Nick Santos: Yeah - basically, right now, it just runs a deduplicate operation on the table, then checks if it has fewer records than before it deduplicated the table and throws the error (but doesn't check which record was kept) Is NFD Natural Flows Database?
I think I don't know enough here to suggest a default behavior either, since it only occurs on some items, but I think all that would need to be done is to add a parameter to the function that pulls the metrics (and maybe to a few upstream functions) that sets how it chooses between multiple options (probably just a keyword that it checks whichever column has this info). It's possible that we could deprecate the offline version and just use the TNC API, and then have that flag to switch between them otherwise, there might be some edge cases to document but if we deprecate the old code, we'll probably want to remove a few flags as well :slightly_smiling_face: the code is in the utils_flow_metrics.R module
Ryan 4:58 PM great thanks…sort of what I figured. Seems folks want to have all the pieces…but I see your point about edgecases. I think at this point whatever is easiest and most concise to maintain/export would be my choice.

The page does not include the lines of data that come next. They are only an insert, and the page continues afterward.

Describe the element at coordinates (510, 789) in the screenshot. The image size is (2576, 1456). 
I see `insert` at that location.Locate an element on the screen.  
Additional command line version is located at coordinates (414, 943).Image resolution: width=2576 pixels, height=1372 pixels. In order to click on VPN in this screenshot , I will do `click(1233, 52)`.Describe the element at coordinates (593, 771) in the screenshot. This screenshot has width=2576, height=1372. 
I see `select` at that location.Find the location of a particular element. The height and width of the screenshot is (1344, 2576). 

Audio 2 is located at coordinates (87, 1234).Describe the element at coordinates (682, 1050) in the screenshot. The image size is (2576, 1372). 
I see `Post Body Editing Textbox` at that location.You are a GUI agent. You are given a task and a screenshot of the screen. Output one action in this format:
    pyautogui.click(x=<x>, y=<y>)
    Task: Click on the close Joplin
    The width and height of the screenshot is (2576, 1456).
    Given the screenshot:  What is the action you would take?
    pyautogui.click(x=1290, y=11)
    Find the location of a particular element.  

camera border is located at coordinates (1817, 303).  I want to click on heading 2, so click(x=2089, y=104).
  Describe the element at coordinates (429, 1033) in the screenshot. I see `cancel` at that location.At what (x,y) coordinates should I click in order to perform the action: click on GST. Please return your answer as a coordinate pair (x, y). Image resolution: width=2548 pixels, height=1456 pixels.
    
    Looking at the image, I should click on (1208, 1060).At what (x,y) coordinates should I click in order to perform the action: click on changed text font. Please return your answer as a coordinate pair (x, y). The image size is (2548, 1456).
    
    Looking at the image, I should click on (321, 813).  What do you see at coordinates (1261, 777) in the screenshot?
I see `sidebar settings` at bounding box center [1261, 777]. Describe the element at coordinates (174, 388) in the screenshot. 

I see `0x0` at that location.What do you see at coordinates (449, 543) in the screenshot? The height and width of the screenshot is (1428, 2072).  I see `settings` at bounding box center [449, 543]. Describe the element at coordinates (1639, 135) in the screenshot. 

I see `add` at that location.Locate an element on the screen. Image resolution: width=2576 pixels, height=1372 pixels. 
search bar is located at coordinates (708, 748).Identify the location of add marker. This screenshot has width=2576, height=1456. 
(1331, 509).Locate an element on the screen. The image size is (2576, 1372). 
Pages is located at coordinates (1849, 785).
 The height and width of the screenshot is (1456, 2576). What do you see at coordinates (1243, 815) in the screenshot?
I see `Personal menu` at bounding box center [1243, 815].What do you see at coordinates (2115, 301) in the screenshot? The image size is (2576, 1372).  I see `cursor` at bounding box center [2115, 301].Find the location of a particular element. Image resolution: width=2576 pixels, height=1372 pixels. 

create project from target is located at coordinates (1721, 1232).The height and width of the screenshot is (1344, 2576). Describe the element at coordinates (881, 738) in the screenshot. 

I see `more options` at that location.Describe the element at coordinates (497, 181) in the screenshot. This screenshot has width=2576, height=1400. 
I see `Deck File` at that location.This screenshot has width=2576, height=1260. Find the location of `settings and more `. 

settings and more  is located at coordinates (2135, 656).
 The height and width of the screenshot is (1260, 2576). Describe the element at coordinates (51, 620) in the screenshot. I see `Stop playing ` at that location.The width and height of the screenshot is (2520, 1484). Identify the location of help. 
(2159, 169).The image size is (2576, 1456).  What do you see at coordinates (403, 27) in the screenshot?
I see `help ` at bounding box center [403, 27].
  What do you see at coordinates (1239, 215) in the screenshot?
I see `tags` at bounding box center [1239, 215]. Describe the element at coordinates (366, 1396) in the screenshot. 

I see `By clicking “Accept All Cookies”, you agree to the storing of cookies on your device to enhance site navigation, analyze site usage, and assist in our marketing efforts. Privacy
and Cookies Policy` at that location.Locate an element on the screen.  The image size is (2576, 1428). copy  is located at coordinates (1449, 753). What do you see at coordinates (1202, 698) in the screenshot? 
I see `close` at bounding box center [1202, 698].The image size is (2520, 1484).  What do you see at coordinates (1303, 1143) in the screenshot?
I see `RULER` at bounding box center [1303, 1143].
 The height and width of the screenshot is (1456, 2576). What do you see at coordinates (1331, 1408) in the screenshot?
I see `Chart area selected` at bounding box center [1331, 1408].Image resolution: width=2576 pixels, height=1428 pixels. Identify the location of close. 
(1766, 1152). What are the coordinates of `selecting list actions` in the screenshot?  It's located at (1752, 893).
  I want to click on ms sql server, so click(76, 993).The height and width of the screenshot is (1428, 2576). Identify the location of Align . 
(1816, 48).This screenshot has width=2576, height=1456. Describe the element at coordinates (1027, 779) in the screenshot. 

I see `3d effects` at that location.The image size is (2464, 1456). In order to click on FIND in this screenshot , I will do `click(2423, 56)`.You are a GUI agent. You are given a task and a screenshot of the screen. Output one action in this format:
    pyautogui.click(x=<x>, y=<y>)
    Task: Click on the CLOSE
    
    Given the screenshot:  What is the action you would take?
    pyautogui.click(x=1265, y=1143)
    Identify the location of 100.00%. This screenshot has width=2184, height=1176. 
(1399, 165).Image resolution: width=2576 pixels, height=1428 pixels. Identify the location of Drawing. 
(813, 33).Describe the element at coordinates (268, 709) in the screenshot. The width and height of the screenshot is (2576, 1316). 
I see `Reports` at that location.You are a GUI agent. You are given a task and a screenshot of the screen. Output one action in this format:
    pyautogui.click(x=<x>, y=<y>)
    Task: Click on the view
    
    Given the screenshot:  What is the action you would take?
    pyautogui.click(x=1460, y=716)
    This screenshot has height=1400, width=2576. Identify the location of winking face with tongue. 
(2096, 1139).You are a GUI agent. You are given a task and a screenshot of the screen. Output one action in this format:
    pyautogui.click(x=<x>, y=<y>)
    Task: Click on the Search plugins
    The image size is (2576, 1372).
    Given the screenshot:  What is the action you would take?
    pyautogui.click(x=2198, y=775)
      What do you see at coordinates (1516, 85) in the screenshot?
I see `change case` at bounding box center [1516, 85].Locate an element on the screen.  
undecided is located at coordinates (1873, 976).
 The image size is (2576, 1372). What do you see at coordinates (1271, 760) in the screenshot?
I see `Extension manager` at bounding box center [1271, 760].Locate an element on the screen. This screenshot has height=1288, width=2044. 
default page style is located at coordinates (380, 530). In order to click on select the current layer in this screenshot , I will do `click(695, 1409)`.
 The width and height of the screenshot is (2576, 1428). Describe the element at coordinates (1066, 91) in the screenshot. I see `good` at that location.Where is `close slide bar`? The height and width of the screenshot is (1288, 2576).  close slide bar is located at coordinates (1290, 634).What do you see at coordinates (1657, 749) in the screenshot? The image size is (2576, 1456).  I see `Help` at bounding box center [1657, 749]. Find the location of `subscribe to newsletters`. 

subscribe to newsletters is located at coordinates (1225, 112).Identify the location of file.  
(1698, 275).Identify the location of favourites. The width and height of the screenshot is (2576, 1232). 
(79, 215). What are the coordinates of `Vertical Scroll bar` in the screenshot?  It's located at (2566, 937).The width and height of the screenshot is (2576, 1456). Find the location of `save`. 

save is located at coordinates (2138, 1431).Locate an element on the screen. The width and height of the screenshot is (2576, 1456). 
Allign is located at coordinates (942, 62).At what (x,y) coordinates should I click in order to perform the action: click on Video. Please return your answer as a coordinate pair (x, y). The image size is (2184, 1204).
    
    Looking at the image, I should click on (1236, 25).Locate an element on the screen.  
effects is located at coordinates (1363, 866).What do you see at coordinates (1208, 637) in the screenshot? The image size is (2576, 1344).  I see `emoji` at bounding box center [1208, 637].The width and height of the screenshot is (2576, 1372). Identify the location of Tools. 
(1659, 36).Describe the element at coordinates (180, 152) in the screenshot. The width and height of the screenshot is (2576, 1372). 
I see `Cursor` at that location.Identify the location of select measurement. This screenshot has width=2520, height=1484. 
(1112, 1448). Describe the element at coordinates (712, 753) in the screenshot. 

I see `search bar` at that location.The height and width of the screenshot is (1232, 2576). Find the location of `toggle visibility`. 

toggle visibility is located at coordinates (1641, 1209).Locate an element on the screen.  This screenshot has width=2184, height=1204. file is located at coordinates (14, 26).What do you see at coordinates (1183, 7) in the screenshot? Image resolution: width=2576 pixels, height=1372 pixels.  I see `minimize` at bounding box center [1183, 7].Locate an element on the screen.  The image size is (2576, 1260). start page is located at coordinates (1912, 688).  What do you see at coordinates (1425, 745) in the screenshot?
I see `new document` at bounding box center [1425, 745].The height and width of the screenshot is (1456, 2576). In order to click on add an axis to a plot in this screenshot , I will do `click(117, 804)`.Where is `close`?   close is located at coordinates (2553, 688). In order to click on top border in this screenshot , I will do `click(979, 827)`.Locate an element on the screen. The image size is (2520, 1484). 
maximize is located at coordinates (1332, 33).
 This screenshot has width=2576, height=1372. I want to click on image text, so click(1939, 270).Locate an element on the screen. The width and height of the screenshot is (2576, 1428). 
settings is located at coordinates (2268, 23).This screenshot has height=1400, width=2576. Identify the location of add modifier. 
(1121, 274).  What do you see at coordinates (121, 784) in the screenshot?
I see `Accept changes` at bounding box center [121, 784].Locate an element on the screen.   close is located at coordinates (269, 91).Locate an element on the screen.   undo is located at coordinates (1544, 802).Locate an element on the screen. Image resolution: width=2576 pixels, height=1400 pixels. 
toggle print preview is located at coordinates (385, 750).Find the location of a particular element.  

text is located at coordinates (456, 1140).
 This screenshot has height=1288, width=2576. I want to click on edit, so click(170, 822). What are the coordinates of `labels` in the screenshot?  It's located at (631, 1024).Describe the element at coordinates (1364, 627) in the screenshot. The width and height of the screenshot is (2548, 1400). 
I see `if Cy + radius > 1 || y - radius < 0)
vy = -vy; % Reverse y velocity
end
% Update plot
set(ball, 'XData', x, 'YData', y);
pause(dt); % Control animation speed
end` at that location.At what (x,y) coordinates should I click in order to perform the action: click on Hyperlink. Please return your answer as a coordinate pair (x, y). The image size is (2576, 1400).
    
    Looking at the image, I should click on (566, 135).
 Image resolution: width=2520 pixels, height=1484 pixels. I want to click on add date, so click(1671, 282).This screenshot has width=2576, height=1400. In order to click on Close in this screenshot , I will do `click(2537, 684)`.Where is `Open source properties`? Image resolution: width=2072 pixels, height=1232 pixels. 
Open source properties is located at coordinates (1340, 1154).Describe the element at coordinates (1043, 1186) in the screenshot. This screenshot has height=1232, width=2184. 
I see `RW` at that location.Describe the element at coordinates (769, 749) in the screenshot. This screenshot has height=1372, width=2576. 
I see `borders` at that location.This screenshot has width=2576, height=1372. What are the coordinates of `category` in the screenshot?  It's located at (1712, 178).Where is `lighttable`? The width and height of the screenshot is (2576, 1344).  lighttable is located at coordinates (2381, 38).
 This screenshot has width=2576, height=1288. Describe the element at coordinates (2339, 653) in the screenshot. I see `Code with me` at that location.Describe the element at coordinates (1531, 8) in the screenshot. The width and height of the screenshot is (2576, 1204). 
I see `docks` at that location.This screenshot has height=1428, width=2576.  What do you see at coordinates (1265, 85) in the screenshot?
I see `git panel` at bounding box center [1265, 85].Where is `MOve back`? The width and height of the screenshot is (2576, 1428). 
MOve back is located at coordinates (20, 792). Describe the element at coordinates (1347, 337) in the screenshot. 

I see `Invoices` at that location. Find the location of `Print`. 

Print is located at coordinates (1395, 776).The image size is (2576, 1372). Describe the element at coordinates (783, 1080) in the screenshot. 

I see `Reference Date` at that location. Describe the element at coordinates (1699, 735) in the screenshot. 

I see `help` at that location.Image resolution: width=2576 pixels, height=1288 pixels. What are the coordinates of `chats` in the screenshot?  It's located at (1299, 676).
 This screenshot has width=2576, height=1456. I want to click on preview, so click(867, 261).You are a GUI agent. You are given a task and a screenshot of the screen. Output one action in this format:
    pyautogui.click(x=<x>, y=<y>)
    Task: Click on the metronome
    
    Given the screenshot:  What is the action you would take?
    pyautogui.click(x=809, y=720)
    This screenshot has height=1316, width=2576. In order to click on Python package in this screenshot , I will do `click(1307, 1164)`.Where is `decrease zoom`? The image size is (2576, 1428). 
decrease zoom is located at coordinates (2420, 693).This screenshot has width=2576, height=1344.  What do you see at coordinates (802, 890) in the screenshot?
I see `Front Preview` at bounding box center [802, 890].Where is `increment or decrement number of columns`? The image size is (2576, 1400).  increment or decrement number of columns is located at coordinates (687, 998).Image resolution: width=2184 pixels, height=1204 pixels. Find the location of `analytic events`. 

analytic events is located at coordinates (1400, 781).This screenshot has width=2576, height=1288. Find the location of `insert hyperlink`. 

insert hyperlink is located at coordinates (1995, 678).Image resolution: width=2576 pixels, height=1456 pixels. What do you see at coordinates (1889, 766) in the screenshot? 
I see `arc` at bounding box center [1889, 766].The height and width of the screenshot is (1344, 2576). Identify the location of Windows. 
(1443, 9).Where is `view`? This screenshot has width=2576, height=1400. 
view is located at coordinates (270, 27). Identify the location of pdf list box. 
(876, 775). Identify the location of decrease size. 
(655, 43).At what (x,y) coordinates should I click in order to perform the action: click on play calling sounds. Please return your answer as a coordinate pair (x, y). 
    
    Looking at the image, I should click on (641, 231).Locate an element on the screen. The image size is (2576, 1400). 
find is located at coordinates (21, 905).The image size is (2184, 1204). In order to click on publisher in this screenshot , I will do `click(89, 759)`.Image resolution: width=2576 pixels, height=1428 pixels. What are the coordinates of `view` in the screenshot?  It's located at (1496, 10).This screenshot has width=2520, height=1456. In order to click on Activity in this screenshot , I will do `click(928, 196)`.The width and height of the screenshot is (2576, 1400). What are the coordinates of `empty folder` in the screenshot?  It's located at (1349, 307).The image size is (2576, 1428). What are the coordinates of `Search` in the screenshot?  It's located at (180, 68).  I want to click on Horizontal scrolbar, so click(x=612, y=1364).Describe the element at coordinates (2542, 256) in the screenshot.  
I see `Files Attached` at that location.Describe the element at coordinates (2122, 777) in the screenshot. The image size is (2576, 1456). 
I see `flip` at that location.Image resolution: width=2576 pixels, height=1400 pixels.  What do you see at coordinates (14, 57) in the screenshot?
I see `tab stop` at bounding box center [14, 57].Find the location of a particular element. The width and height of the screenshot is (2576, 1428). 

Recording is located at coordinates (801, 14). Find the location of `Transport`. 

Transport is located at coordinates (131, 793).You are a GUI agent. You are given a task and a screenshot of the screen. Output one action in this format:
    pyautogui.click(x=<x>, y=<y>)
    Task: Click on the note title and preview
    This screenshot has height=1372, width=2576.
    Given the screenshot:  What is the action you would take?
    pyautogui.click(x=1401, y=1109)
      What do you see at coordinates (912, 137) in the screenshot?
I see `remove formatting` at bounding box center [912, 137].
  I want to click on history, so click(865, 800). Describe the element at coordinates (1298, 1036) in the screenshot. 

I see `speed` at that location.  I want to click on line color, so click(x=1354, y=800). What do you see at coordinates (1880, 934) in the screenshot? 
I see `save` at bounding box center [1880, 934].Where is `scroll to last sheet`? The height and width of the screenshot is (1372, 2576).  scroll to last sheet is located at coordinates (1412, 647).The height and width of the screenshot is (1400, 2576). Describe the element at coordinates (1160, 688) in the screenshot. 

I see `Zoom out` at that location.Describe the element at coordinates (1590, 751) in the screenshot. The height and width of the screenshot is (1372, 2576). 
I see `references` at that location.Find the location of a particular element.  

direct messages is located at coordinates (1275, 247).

Nick Santos 5:00 PM yeah, I think the simplest thing is that if this is just a bugfix, change the deduplication behavior and be done with it. If there are cases where someone might want to choose which record to use, then the chain of functions there would need a parameter added
As an update, I think Ryan may have fixed this in #74 , but it never got merged and I'm checking with him on that now.
Merged!
When you use the package to pull flow metrics for a non-reference gage (i.e., the purple reaches on the NFD), the function that pulls the metrics removes any inferred (modeled) flow metric values and retains observed values. This means that instead of showing the modeled natural ranges, it’s actually providing the altered flow metric ranges. The package does give you a warning message when this occurs (see below), but I was hoping we could either change the wording of this warning to be more clear or change the code so that the inferred numbers are pulled rather than the observed.
_In get_predicted_flow_metrics_online(comid, wyt = wyt, fill_na_p10 = fill_na_p10) : Flow metric data from API contained duplicated records for some flow metrics that we automatically removed. This is a data quality issue in the predicted data - it can occasionally produce incorrect results - check the values of the predicted flow metrics at [https://flows.codefornature.org]__
This isn’t an issue if you pull metrics from the NFD. When you download them directly from the NFD, you are provided with both the inferred and the observed numbers.